Provided records:
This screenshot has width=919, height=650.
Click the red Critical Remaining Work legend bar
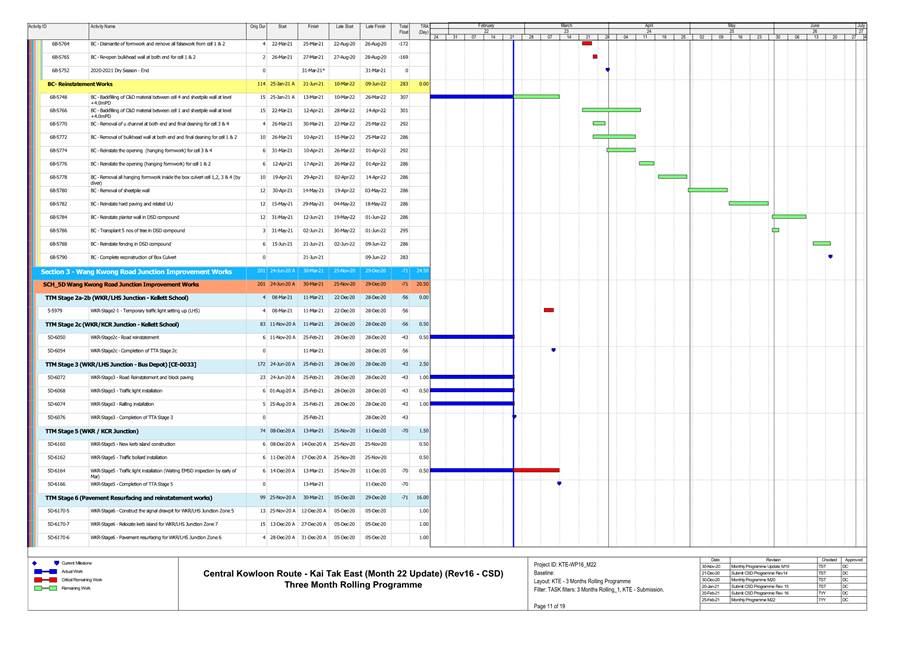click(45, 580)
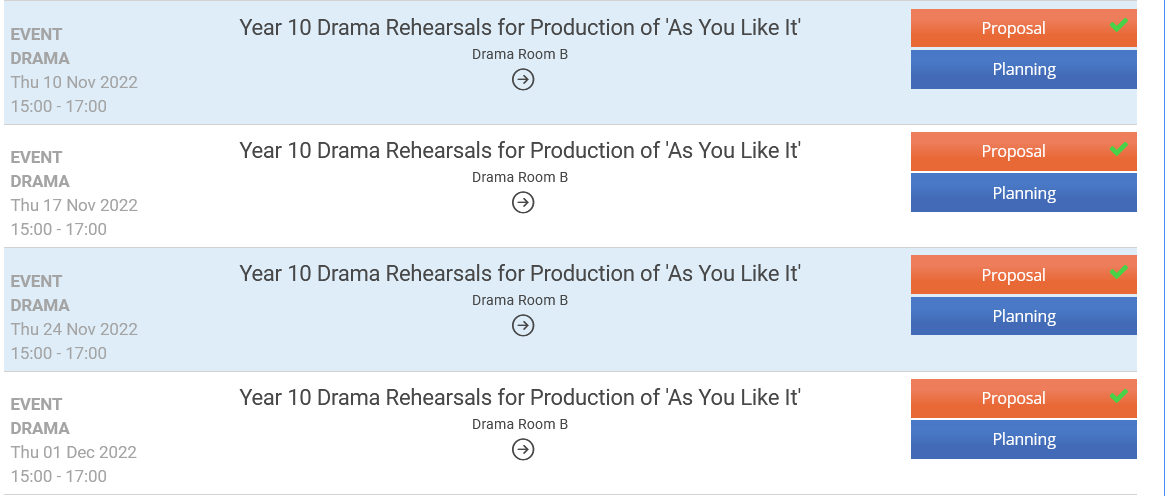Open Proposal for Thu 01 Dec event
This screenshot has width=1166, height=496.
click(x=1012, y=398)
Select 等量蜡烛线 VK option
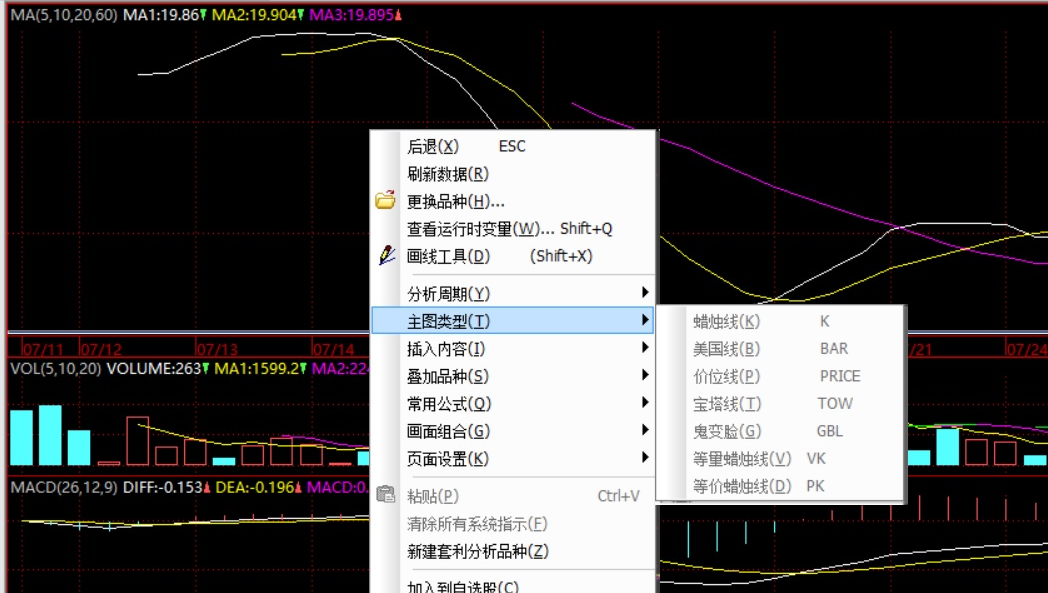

Job: Write out the listing above again, substituting "Outstanding Work" for "Remaining Work" and changing nothing else. Leave the pictures out.

Full output:
This screenshot has width=919, height=650.
Click the red Critical Outstanding Work legend bar
click(45, 580)
Open Proposal for Thu 01 Dec event
This screenshot has width=1166, height=496.
click(x=1012, y=398)
Select 等量蜡烛线 VK option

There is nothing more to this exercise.